Jake Hemme, Biola University
I have the distinct honor this semester to intern at the Office of International Affairs (OIA) at the U.S. Department of Justice. This office is charged with the responsibility of executing the extradition and mutual legal assistance proceedings between the U.S. and our foreign counterparts. Simply put, if a state prosecutor needs a suspect or piece of evidence that is in Canada, our office prepares the assistance request in accordance with the treaty, and then we work with the State Department to facilitate the extradition or evidence transfer. I am on the team that works with Canada and the English-speaking Caribbean countries, with six veteran prosecutors and two paralegals. My job, specifically, is to be the right-hand man for all of the staff on my team. I regularly analyze cases, pouring through police reports in order to identify the inconsistencies and missing links in the case facts. I also attend inter-agency meetings with the State Department, FBI, and U.S. Marshals, learning more about how the agencies interact with one another. Perhaps the best part of my internship is the opportunity to work on real-life cases. My intern supervisors do not believe in giving interns “grunt work;” they want me to play an active and significant role in a variety of cases ranging from fraud schemes to terrorism and murder cases. Not only am I developing skills that are relevant to law school and a career in law, but I am also developing an understanding of the delicate balance between law and diplomacy. I leave work each day with a sense of gratitude, knowing that I am part of an effort to make this deeply flawed and broken world just a little bit better.
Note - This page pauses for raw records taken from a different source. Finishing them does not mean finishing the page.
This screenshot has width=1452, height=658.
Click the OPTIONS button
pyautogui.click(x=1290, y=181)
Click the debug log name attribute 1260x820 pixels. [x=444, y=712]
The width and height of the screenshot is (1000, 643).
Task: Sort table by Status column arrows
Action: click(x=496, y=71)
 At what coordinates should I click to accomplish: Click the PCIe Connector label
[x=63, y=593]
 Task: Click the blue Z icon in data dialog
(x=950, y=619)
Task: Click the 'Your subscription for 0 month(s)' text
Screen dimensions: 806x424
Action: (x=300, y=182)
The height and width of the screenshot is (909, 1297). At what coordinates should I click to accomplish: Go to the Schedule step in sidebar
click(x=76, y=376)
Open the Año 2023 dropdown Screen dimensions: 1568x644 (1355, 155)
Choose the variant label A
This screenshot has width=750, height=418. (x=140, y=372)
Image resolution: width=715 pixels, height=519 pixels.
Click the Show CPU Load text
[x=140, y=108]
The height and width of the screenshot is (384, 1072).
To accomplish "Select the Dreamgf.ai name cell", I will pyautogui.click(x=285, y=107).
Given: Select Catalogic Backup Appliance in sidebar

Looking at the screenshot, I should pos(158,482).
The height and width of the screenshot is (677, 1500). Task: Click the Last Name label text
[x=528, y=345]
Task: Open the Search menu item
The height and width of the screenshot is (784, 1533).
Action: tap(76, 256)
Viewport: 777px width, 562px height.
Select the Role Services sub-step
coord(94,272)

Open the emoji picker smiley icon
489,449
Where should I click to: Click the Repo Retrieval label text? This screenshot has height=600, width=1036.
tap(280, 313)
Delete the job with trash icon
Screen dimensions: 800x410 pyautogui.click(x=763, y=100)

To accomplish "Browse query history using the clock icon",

Hosanna Unom, Gordon College
This semester, I am interning at Lockridge Grindal Nauen, a small lobbying branch of a larger law firm that is based in Minnesota; most of the clients we represent on the Hill have ties to the state. In my first week, I helped organize and host fundraising events for two of the Minnesota members of the House Representatives. Since then, my daily tasks have included compiling daily and weekly news articles for client updates, preparing and editing documents for meetings and conferences, and doing research on various issues of concern for our clients. Working at LGN has challenged me in new ways that that have helped me grow professionally, personally, and socially. The office is smaller than I would have expected, but that has allowed me to get to know my co-workers better and learn a lot about myself. One of my favorite things about working within such an intimate office culture is how intentional everybody is about making me feel a part of the entire work environment. I have been able to learn so much about the law-making process within Congress and the role that lobbyists play in that, and that has sparked my interest in similar fields. As I approach graduation, I hope to find a job similar to LGN where I can continue to use what I have learned this semester, as well as grow personally and professionally in the work that I love.